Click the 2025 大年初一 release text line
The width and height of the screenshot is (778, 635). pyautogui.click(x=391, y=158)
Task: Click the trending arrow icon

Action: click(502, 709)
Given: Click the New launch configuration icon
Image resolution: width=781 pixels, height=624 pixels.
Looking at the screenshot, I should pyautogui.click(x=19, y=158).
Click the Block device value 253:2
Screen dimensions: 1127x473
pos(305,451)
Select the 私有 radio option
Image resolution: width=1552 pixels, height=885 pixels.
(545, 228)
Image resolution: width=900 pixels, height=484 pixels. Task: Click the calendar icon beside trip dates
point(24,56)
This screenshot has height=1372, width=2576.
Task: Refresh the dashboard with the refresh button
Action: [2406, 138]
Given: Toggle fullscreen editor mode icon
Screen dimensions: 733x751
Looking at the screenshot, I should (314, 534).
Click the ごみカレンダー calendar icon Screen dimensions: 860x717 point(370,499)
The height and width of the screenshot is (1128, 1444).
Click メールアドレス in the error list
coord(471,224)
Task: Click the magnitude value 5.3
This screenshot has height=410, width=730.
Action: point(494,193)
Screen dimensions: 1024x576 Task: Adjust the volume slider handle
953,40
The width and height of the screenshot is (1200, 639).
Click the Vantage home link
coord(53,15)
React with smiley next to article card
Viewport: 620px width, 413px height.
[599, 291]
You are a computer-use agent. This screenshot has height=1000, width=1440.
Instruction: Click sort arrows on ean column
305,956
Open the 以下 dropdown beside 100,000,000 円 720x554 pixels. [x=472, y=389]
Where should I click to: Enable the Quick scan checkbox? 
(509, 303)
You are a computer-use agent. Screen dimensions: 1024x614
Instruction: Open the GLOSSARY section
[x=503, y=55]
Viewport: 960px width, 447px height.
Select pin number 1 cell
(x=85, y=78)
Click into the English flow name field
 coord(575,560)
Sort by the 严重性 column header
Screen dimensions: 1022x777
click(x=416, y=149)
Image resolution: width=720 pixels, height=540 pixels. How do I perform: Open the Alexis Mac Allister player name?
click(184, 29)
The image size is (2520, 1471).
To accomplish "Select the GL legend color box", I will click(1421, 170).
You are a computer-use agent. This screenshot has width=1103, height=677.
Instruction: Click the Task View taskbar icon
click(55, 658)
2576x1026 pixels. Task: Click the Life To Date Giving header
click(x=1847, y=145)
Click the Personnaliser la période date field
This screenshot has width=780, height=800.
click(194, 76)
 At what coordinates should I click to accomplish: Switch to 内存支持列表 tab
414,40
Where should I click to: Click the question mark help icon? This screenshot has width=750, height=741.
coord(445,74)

Task statement | Copy the lines above word for word.

Task answer |
Click the 2025 大年初一 release text line
The width and height of the screenshot is (778, 635). pyautogui.click(x=391, y=158)
Task: Click the trending arrow icon

Action: click(502, 709)
Given: Click the New launch configuration icon
Image resolution: width=781 pixels, height=624 pixels.
Looking at the screenshot, I should pyautogui.click(x=19, y=158).
Click the Block device value 253:2
Screen dimensions: 1127x473
pos(305,451)
Select the 私有 radio option
Image resolution: width=1552 pixels, height=885 pixels.
(545, 228)
Image resolution: width=900 pixels, height=484 pixels. Task: Click the calendar icon beside trip dates
point(24,56)
This screenshot has height=1372, width=2576.
Task: Refresh the dashboard with the refresh button
Action: [2406, 138]
Given: Toggle fullscreen editor mode icon
Screen dimensions: 733x751
Looking at the screenshot, I should (314, 534).
Click the ごみカレンダー calendar icon Screen dimensions: 860x717 point(370,499)
The height and width of the screenshot is (1128, 1444).
Click メールアドレス in the error list
coord(471,224)
Task: Click the magnitude value 5.3
This screenshot has height=410, width=730.
Action: point(494,193)
Screen dimensions: 1024x576 Task: Adjust the volume slider handle
953,40
The width and height of the screenshot is (1200, 639).
Click the Vantage home link
coord(53,15)
React with smiley next to article card
Viewport: 620px width, 413px height.
[599, 291]
You are a computer-use agent. This screenshot has height=1000, width=1440.
Instruction: Click sort arrows on ean column
305,956
Open the 以下 dropdown beside 100,000,000 円 720x554 pixels. [x=472, y=389]
Where should I click to: Enable the Quick scan checkbox? 
(509, 303)
You are a computer-use agent. Screen dimensions: 1024x614
Instruction: Open the GLOSSARY section
[x=503, y=55]
Viewport: 960px width, 447px height.
Select pin number 1 cell
(x=85, y=78)
Click into the English flow name field
 coord(575,560)
Sort by the 严重性 column header
Screen dimensions: 1022x777
click(x=416, y=149)
Image resolution: width=720 pixels, height=540 pixels. How do I perform: Open the Alexis Mac Allister player name?
click(184, 29)
The image size is (2520, 1471).
To accomplish "Select the GL legend color box", I will click(1421, 170).
You are a computer-use agent. This screenshot has width=1103, height=677.
Instruction: Click the Task View taskbar icon
click(55, 658)
2576x1026 pixels. Task: Click the Life To Date Giving header
click(x=1847, y=145)
Click the Personnaliser la période date field
This screenshot has width=780, height=800.
click(194, 76)
 At what coordinates should I click to accomplish: Switch to 内存支持列表 tab
414,40
Where should I click to: Click the question mark help icon? This screenshot has width=750, height=741.
coord(445,74)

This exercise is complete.